David Blaine has been buried alive for seven days, encased himself in a block of ice for three, endured a 44-day fast and held his breath for 17 minutes. Blaine has willingly experienced physical pain, trauma, and deprivation in amazing displays of self control. He is an endurance artist. He’s unusual.
Few people are endurance artists, but most of us want to be effective. Like Blaine, highly successful people manage themselves through internal motivation – often called willpower.

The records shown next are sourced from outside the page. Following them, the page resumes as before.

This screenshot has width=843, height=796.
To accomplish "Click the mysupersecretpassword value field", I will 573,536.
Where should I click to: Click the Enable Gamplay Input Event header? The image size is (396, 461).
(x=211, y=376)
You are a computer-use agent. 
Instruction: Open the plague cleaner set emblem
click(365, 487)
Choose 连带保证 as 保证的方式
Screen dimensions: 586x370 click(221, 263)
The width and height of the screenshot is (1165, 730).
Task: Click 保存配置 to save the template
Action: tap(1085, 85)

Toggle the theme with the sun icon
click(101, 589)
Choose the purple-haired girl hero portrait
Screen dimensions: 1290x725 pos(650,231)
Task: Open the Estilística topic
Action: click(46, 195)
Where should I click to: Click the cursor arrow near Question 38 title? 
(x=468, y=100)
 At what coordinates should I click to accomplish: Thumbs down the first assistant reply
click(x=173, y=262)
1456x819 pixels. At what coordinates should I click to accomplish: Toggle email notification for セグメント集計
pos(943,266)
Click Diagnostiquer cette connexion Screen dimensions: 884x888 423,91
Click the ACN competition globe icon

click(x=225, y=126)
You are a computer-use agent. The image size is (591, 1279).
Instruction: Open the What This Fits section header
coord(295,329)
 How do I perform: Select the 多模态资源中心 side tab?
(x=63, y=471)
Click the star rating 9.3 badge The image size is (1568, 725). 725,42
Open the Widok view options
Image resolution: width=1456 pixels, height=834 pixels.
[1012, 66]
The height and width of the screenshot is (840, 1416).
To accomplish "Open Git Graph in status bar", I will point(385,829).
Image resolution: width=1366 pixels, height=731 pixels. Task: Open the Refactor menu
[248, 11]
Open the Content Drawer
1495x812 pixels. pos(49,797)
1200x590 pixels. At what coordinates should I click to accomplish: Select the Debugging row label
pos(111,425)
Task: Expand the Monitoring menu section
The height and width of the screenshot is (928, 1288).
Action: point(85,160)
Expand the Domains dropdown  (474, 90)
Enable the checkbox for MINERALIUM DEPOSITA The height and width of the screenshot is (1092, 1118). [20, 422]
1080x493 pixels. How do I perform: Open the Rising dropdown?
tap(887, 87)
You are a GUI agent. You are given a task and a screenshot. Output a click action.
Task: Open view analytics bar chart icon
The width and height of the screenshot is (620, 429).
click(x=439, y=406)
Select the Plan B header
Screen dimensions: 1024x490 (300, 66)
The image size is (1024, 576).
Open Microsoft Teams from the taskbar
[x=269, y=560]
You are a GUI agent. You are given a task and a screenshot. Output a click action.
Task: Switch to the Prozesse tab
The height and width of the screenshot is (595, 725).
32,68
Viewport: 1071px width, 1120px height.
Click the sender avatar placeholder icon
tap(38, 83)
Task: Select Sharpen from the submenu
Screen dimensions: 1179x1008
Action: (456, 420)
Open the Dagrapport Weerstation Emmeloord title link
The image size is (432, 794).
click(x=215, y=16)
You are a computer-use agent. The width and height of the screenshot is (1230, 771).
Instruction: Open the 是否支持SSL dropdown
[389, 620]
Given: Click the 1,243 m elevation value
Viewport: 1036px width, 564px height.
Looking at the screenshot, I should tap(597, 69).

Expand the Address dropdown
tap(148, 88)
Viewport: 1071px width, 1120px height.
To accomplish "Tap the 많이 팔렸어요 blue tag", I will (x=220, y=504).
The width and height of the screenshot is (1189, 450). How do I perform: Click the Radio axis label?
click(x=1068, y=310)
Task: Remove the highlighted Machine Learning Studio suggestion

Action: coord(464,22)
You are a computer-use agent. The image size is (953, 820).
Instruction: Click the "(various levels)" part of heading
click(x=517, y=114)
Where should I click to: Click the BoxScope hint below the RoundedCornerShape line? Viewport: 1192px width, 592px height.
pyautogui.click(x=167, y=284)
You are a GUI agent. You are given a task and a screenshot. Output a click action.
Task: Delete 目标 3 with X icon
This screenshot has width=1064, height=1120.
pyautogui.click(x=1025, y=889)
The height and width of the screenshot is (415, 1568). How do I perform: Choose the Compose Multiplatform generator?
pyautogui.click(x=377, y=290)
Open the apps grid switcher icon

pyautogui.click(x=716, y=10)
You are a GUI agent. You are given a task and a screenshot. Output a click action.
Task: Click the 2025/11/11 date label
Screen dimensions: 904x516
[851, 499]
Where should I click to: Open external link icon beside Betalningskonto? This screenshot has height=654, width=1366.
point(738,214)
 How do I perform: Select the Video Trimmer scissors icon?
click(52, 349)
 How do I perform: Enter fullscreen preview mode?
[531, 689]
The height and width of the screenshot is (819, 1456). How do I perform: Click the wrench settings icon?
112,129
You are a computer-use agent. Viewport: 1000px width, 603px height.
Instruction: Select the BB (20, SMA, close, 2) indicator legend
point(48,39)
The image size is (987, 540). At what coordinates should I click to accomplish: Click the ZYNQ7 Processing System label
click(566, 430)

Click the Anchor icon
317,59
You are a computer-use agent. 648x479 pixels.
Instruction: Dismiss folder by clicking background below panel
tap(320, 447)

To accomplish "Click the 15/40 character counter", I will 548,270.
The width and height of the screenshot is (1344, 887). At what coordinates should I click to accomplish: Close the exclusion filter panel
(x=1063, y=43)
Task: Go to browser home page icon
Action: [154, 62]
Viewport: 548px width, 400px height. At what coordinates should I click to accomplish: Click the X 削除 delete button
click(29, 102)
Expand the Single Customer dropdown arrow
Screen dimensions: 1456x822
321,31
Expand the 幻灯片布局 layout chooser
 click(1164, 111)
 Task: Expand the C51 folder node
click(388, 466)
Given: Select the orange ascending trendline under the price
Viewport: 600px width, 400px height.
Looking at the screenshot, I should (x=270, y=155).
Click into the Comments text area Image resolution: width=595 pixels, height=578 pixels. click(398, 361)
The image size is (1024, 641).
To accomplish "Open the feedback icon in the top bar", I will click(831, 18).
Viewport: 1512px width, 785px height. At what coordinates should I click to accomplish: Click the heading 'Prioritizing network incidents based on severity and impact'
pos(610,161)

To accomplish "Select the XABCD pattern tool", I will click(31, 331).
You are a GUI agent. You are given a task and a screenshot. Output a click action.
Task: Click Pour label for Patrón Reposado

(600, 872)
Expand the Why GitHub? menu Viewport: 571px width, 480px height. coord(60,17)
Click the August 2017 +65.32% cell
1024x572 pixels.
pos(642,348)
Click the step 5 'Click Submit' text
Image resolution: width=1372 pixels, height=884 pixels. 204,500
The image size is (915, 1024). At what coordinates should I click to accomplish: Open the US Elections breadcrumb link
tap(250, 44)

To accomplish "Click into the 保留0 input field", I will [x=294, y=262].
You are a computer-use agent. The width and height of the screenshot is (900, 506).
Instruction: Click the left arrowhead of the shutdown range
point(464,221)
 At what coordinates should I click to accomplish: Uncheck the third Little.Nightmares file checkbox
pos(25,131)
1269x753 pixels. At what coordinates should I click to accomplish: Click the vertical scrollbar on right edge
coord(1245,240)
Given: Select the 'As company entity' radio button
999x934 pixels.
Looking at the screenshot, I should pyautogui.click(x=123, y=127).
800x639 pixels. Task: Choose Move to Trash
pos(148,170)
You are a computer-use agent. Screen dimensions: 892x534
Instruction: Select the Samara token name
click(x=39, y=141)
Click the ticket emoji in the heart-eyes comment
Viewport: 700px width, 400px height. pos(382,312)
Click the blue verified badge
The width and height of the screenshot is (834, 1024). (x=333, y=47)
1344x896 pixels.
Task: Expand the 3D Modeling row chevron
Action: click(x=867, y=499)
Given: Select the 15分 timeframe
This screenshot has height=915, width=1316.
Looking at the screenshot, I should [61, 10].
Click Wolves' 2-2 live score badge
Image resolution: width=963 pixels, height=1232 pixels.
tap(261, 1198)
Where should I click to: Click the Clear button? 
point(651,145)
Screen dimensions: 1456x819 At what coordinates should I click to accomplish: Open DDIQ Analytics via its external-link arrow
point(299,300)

By comparison, when more than a million people were surveyed about a range of personal strengths, which virtue was identified least often? Although honesty, kindness, humor, creativity, bravery, and modesty are often cited – self control is dead last.
Desire in humans, a perceived need or want, is prevalent. In about half of waking hours people are challenged with a temptation. The most commonly resisted desire is an urge to eat, followed by sleep, and leisure. To cope with desires – people most often look for a distraction, suppression or simply attempt to avoid the lure of an experience or object.On average, people succeed in resisting temptation only about 50% of the time.
As you might guess, poor self-control correlates with all kinds of personal trauma: compulsive spending, domestic violence, crime, chronic anxiety, explosive anger, procrastination, bad nutrition, alcohol and drug abuse. Conversely, managers rated most favorably by their peers and staff also score high in self control. Observers will most often use descriptors like disciplined or focused.
It’s possible to build willpower. Here are some suggestions to develop your resolve:
Do a little more. If you jog three miles daily – add another half mile.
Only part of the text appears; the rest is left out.